-- Reading text follows --

Sujet : Re: Derivative Licensing Question
De : rich (at) *nospam* example.invalid (Rich)
Groupes : comp.miscDate : 22. Mar 2025, 16:19:44
Autres entêtes
Organisation : A noiseless patient Spider
Message-ID : <vrmkeg$6fer$2@dont-email.me>
References : 1 2
User-Agent : tin/2.6.1-20211226 ("Convalmore") (Linux/5.15.139 (x86_64))
Stefan Ram <
ram@zedat.fu-berlin.de> wrote:
. Now your program clearly has nothing to do with the original
anymore. You just used that to get started but then gradually
transformed it into your own code. So, is "B = 7" now free from
any copyright of the original author of "A = 2"? At what point
during the transition exactly did the copyright disappear?
Your last question is the key, and (under US law) is something that can
only ultimately be determined by a court case. The reason why is that
the law around copyright decides "infringement" based on factors such
as:
The nature of the change;
The amount of change made;
The use of the changed code;
The effect of the copy upon the market value of the original;
etc.
And, you'll notice a disconcerting issue with all of those factors.
They are not absolute binary decisions (is 2 less than 4). They are
subjective judgement calls. And barring the invention of a "copyright
AI oracle", the true subjectiveness (meaning did, or did not infringe)
can only be determined by a court during a lawsuit.

-- Reading text concluded --
-- Listed entries follows --

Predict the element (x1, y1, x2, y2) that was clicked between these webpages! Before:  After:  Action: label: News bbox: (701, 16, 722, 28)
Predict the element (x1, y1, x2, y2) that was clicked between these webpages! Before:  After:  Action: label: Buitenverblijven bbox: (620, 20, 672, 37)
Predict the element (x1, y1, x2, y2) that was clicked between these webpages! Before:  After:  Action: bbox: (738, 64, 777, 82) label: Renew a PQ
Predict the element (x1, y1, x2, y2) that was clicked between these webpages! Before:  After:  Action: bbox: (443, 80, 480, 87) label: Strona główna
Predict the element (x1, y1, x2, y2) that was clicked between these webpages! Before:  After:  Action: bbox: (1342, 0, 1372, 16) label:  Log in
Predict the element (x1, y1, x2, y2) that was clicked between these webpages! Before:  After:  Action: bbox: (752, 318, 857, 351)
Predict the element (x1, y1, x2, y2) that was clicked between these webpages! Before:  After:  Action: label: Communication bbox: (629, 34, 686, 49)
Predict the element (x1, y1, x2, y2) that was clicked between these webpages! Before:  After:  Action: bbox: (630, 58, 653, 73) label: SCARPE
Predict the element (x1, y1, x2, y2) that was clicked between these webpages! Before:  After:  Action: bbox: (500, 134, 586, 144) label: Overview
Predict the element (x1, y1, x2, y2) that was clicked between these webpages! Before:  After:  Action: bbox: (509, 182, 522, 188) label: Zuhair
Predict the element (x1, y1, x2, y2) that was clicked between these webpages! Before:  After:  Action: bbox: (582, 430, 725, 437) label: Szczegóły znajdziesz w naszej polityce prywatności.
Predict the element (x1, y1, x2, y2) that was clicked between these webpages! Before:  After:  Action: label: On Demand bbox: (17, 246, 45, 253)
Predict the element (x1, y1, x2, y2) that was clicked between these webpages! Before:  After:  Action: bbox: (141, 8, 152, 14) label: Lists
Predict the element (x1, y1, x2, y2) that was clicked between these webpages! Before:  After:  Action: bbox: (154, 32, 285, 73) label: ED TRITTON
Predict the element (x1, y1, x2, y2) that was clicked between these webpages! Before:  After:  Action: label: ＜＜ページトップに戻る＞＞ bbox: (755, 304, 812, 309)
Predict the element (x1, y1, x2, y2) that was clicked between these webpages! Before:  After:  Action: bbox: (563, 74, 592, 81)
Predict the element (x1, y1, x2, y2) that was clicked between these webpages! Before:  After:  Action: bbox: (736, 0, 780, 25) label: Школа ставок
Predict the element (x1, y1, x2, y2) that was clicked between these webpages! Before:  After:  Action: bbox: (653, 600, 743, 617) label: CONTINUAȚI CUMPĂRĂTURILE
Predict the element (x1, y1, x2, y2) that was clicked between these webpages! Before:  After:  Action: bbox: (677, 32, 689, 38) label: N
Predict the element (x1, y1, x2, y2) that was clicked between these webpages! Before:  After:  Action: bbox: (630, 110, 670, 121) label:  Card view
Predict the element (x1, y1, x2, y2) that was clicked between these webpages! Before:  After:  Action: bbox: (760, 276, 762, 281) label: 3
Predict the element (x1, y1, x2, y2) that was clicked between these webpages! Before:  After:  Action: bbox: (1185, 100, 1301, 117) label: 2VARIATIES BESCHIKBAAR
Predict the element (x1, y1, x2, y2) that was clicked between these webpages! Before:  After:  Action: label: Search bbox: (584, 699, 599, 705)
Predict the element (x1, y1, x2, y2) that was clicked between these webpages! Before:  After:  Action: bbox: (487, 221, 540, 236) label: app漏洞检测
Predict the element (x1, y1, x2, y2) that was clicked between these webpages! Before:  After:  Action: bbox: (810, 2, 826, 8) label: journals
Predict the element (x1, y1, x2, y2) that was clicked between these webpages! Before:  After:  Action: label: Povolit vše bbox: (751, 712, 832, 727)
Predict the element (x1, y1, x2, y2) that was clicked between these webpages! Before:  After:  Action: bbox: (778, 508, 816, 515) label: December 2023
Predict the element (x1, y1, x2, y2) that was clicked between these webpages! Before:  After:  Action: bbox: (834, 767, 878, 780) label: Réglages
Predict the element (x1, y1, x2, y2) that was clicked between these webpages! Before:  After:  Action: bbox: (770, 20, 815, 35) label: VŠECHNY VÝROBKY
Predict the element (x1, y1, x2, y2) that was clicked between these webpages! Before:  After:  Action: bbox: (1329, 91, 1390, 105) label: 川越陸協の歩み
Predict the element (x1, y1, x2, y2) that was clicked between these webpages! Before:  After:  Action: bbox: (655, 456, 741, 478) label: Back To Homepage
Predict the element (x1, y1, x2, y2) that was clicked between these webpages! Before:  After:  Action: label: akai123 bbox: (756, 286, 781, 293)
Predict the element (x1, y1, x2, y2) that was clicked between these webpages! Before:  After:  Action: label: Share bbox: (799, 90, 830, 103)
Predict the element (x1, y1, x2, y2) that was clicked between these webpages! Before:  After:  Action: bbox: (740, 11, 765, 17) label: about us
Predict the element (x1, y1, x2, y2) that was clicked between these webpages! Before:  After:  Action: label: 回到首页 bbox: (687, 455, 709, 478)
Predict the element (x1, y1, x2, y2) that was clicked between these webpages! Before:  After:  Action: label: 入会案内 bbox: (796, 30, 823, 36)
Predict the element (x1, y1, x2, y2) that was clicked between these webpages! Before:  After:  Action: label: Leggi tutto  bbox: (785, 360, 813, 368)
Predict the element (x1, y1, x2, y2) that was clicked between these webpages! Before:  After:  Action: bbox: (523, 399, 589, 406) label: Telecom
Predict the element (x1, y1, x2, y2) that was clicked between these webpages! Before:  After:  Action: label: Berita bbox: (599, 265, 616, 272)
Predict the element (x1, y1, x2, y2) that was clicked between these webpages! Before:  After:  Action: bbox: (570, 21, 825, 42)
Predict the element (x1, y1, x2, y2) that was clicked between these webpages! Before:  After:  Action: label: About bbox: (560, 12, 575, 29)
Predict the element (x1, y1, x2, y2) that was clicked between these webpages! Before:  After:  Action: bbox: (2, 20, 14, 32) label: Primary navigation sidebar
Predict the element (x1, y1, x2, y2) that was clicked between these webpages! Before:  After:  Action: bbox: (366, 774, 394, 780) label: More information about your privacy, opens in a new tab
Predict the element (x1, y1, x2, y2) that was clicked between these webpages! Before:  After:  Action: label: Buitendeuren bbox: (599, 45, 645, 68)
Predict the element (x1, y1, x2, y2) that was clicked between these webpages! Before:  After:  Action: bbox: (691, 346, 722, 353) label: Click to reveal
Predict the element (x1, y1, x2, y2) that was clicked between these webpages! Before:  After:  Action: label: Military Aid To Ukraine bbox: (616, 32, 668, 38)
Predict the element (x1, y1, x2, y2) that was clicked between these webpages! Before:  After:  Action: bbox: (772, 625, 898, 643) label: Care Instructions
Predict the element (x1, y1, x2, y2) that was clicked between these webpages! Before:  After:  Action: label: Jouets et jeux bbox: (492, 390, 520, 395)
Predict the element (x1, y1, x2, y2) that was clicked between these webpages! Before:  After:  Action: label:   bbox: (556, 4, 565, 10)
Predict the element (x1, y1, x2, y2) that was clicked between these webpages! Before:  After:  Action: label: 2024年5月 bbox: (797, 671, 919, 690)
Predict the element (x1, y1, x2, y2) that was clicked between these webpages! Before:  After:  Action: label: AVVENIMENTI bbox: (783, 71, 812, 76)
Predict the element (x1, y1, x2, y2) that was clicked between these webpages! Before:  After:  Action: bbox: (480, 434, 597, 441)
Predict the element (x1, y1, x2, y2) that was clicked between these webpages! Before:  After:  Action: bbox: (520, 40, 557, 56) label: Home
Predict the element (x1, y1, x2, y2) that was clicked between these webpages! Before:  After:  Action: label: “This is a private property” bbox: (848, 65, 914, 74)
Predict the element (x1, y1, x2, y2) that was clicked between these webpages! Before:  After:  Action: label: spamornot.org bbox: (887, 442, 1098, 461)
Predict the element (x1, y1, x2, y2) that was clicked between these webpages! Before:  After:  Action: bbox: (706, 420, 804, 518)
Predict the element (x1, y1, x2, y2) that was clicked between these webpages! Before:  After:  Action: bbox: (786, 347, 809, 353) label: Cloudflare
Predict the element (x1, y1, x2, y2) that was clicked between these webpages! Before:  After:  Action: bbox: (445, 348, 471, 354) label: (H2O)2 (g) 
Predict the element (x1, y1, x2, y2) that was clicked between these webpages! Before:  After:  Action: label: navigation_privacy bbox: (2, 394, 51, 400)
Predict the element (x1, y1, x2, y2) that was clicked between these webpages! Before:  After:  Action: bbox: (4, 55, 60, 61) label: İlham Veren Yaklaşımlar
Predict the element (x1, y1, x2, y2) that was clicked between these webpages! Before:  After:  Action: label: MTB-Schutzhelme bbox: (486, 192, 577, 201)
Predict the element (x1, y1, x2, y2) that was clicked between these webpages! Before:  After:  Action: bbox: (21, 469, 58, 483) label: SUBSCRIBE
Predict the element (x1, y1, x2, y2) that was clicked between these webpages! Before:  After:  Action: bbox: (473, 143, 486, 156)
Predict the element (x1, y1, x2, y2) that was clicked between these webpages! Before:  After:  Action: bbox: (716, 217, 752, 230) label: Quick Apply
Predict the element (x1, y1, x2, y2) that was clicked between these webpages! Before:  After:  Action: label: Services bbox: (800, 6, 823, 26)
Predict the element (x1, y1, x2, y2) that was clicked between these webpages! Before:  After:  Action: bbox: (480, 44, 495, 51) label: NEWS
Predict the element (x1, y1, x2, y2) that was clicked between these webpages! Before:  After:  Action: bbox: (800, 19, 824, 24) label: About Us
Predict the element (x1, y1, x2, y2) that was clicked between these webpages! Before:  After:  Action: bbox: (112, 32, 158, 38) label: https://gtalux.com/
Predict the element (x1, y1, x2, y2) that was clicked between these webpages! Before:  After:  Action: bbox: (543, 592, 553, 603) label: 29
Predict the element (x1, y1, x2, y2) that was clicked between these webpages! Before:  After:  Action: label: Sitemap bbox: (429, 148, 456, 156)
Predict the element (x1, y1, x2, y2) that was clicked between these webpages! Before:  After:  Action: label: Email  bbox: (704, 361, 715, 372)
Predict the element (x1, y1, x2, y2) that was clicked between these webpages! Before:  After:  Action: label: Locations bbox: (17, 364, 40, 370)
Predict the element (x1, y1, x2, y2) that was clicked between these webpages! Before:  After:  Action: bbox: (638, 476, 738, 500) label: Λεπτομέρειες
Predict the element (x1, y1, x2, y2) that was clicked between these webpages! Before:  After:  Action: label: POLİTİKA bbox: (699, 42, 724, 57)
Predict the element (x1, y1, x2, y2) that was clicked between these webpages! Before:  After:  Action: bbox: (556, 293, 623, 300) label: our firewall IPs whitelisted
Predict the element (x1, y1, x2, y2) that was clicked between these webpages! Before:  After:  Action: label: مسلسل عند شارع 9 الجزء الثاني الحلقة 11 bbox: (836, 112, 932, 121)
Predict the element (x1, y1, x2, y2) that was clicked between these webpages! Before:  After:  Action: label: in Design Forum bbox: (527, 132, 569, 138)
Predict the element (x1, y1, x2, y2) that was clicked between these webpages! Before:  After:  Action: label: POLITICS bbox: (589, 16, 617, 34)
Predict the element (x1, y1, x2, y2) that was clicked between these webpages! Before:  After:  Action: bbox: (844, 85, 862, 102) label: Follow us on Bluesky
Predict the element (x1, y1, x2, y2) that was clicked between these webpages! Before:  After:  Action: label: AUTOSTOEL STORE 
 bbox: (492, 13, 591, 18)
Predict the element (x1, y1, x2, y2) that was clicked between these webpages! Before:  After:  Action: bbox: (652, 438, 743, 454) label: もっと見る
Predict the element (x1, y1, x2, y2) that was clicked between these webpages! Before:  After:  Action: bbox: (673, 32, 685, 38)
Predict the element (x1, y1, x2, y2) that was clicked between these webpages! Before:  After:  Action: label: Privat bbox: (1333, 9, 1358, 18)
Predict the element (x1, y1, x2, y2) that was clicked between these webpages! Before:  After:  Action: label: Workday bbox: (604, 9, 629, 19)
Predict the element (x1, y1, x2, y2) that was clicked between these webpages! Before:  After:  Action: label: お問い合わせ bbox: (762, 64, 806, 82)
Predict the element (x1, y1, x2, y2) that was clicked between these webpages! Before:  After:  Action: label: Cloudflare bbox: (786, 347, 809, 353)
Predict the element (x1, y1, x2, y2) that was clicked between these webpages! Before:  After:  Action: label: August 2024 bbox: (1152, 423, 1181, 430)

-- Listed entries concluded --

§ **Directions**
Answer these questions about the newsgroup post, one per line:
1. To which newsgroup was the post sent?
2. Under which country's law does the reply say the question can only be settled by a court?
3. What invention does the reply say would have to exist for a court to be unnecessary?
The records were taken from a different source than the text.

§ **Completed task**
1. comp.misc
2. The US
3. A "copyright AI oracle"